MATERIAL PROVIDED:
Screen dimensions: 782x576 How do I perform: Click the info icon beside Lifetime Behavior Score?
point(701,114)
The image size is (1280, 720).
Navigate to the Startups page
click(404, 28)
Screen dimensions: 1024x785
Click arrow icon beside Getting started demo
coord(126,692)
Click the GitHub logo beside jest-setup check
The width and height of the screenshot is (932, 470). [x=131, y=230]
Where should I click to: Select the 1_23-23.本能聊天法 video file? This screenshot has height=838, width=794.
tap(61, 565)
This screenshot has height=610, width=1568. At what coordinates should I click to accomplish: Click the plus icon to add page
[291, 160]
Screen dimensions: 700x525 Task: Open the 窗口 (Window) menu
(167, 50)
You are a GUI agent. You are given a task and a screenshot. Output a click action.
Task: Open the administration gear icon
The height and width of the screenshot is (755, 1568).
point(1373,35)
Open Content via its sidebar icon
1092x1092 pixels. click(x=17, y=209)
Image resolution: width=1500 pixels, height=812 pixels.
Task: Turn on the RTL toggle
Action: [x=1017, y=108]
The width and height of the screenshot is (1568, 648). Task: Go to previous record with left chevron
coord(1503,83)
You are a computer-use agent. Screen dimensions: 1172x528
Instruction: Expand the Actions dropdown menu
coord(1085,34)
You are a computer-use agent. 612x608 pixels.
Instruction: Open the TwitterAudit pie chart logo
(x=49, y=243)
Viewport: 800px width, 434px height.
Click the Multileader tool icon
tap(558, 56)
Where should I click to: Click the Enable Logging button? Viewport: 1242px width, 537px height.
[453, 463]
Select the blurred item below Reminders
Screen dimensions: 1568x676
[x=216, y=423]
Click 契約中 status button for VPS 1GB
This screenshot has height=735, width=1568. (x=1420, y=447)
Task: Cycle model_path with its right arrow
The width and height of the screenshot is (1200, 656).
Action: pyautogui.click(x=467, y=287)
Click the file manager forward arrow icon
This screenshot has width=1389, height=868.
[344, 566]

SET EXERCISE:
Pull out every line in the material above that contains the word "Open", and copy each one in full.

RESULT OF THE EXERCISE:
Screen dimensions: 700x525 Task: Open the 窗口 (Window) menu
Task: Open the administration gear icon
Open Content via its sidebar icon
Instruction: Open the TwitterAudit pie chart logo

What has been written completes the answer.